(Exercise aim) Check each line of the data below for the word "height", then extract the ones that have it.

Stored items from a collection
- - -
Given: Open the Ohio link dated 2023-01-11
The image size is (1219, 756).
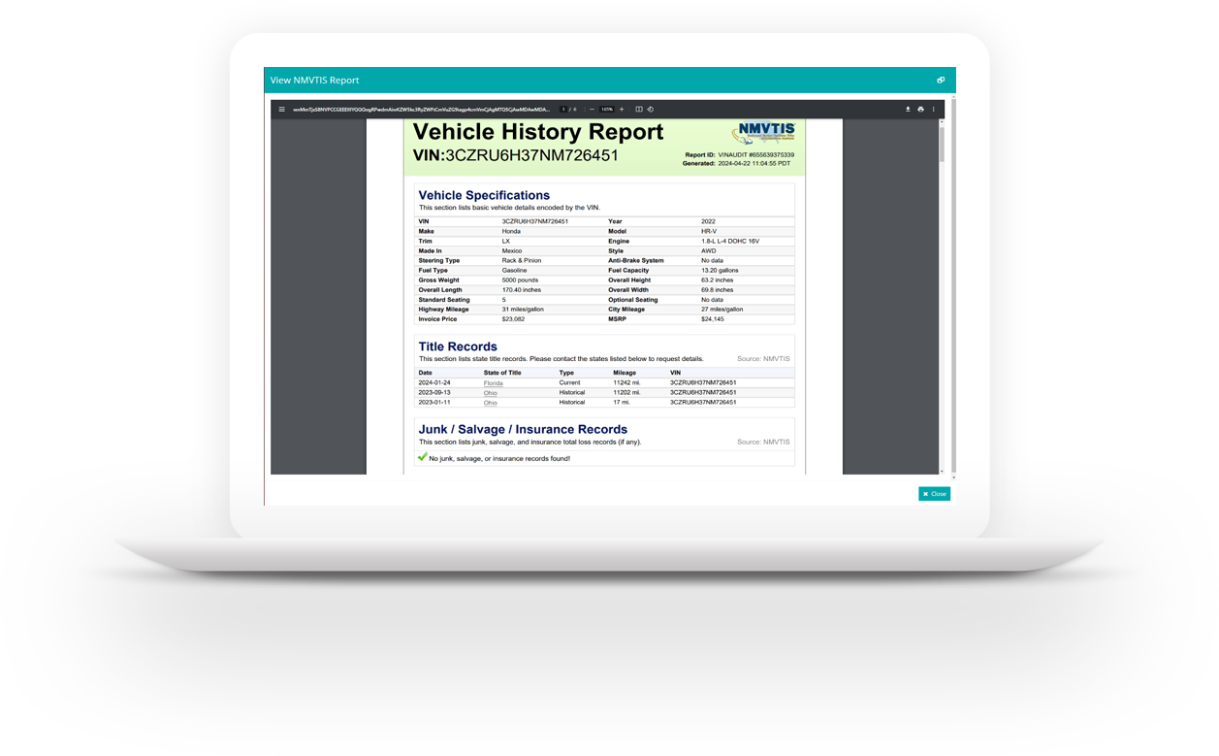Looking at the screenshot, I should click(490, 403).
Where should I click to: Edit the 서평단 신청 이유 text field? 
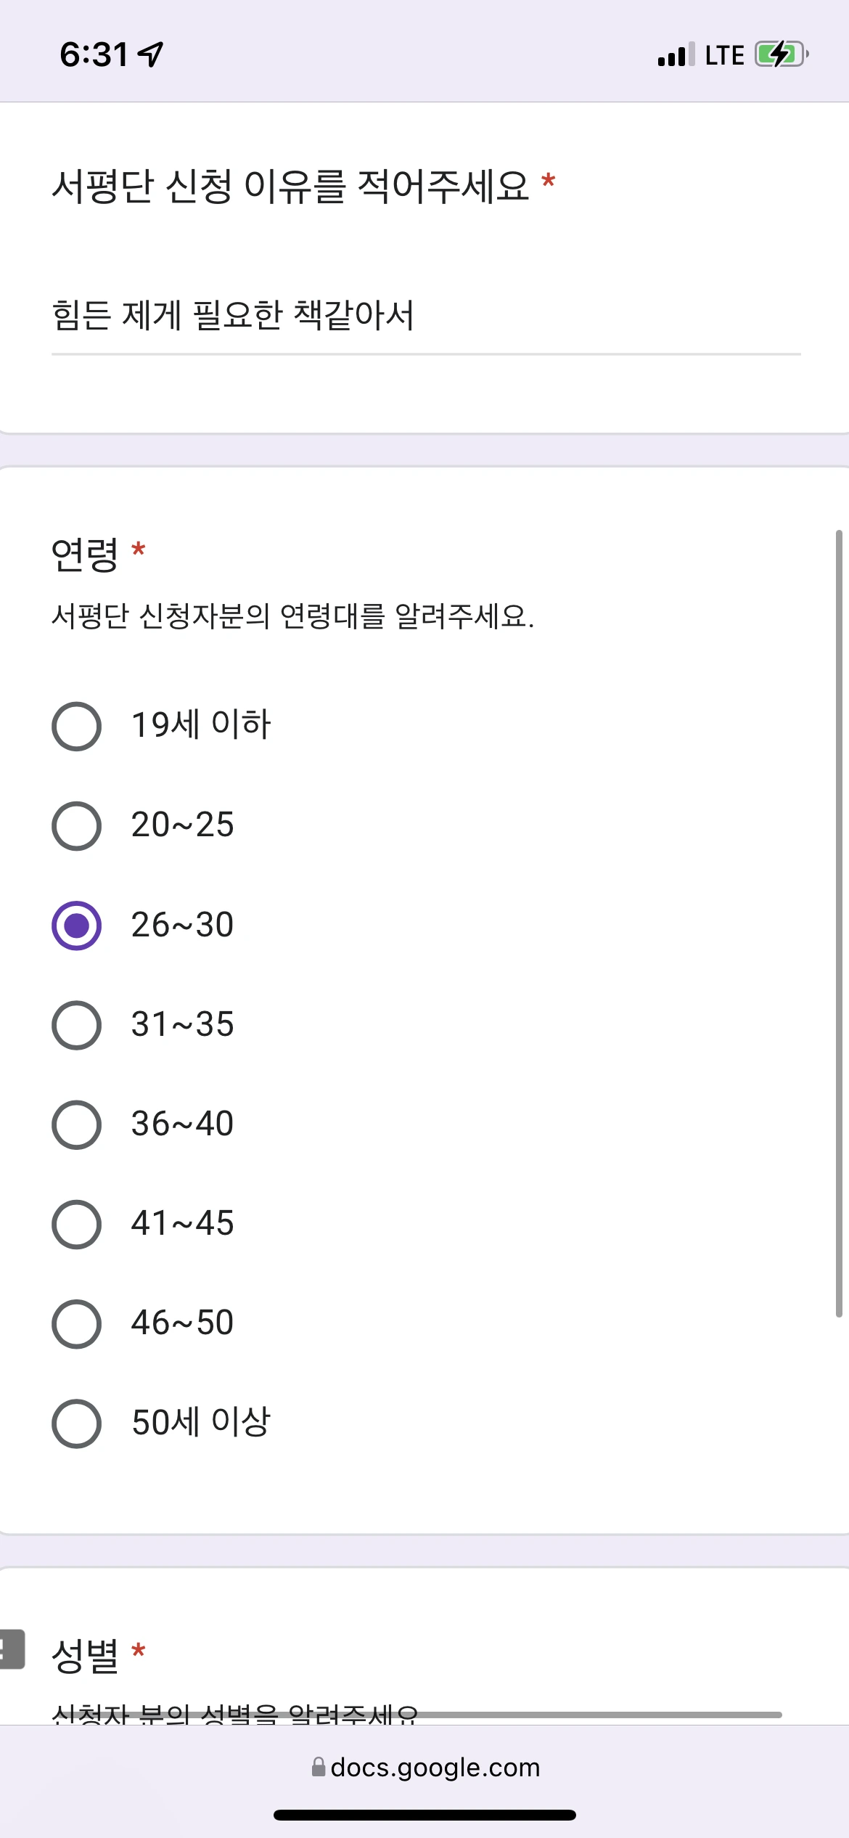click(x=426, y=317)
- - -
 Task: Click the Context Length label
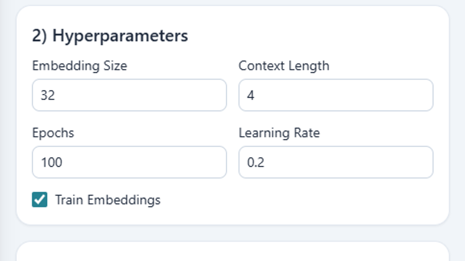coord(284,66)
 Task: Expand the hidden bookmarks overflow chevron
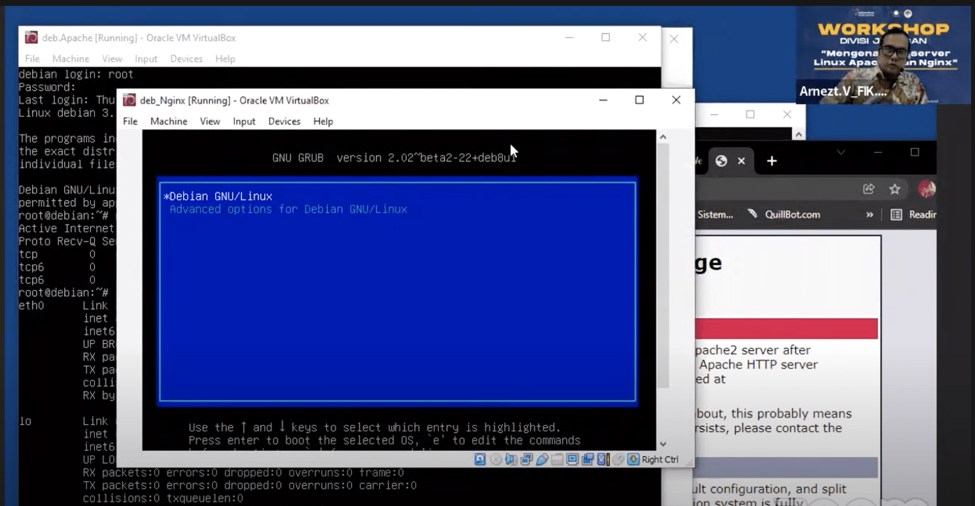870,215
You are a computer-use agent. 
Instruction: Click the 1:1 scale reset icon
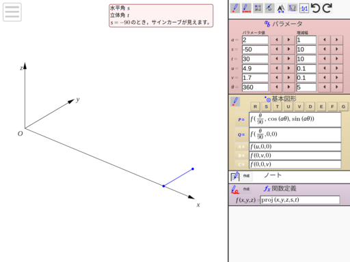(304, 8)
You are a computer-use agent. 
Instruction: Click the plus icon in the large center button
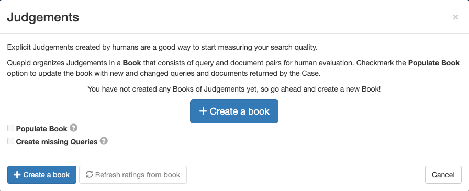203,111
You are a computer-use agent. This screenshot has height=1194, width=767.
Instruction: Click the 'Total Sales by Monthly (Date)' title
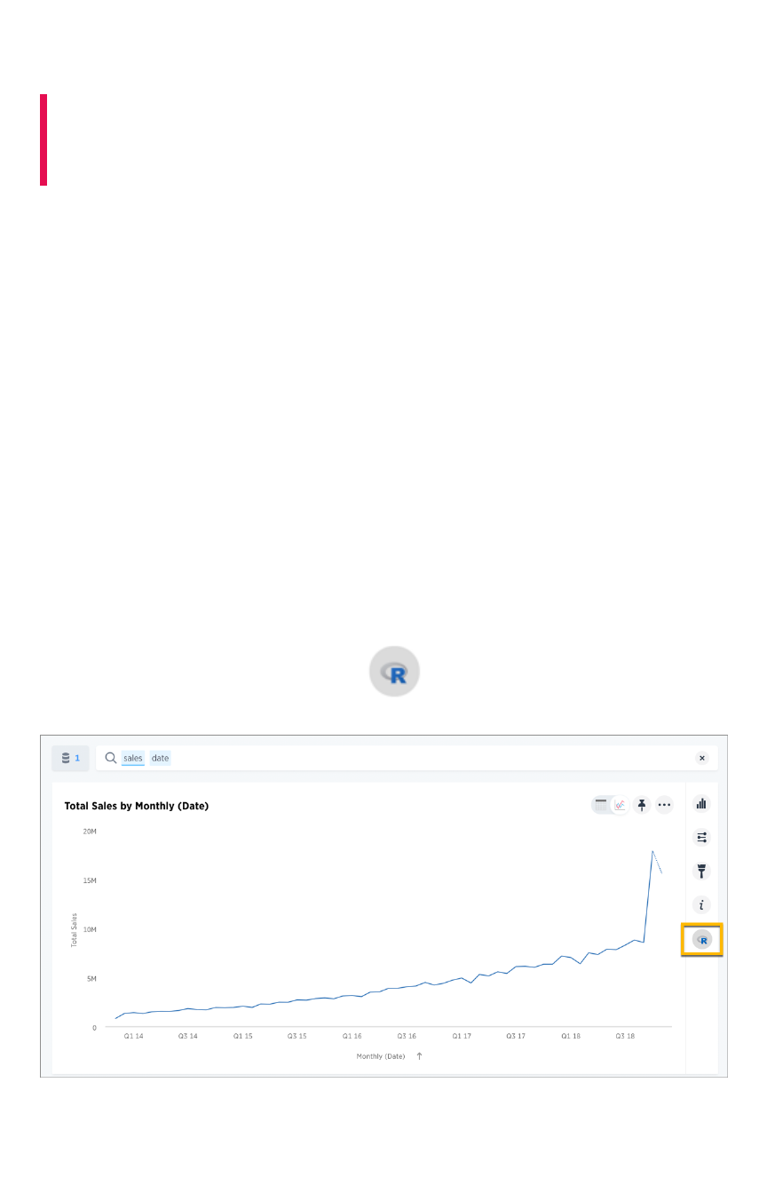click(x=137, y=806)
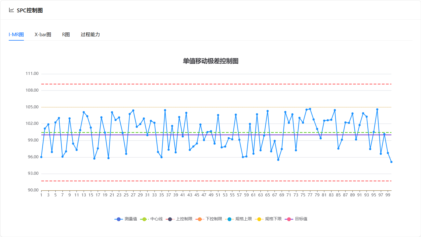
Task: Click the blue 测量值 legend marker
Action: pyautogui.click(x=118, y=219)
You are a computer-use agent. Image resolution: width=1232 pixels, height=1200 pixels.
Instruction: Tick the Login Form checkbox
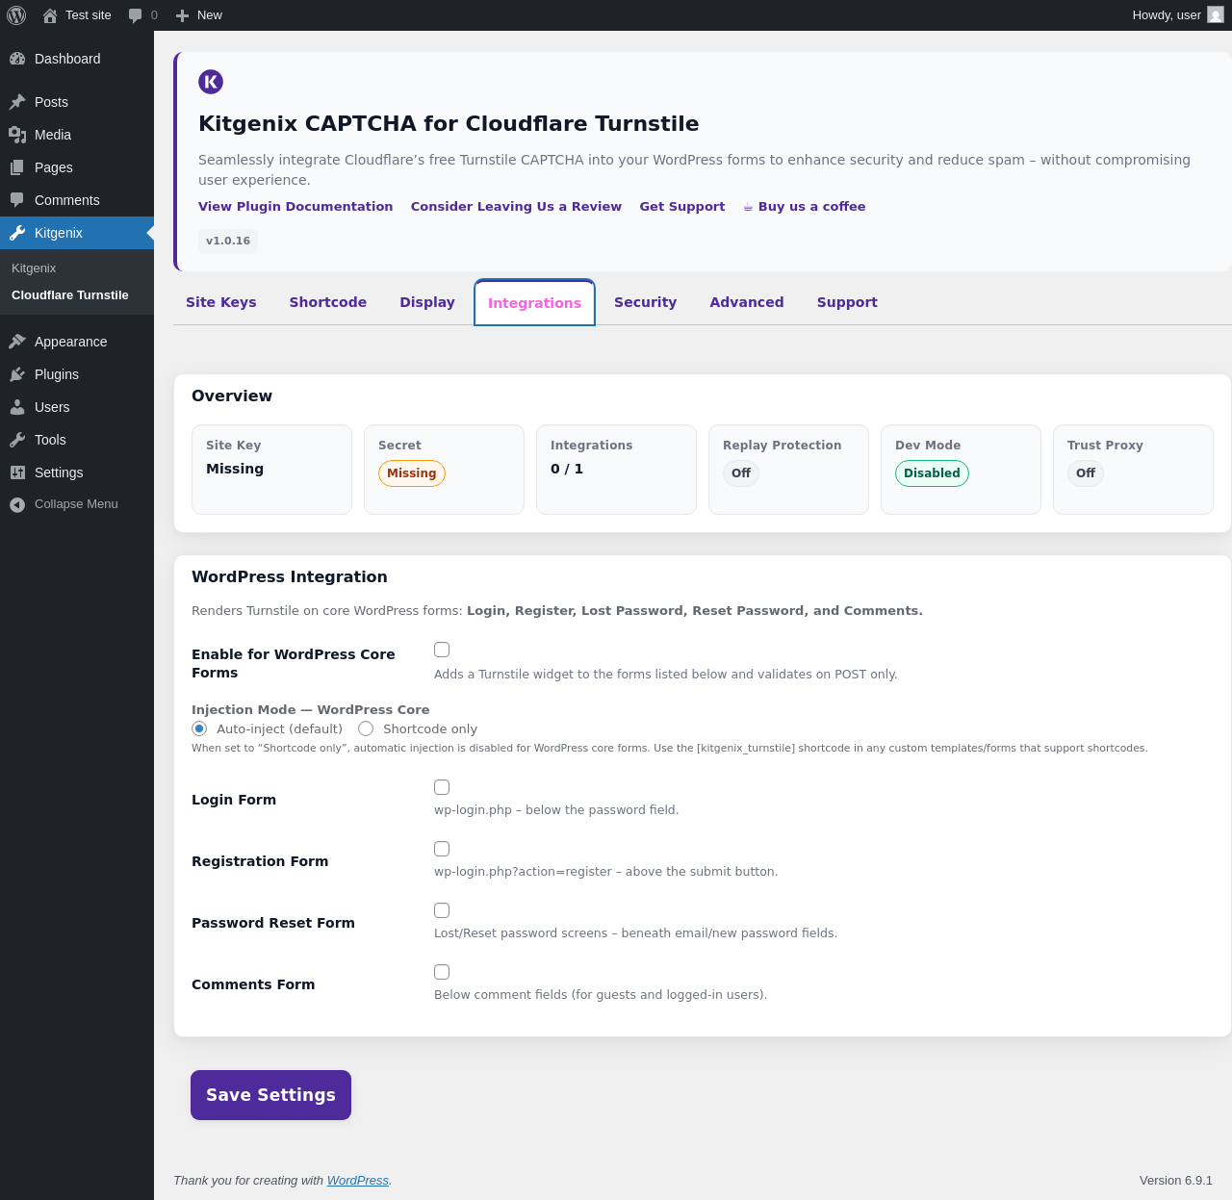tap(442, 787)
- - -
(Written answer)
You are a computer-use agent. This screenshot has height=1194, width=767.
You are a computer-use agent. Image resolution: width=1232 pixels, height=1200 pixels.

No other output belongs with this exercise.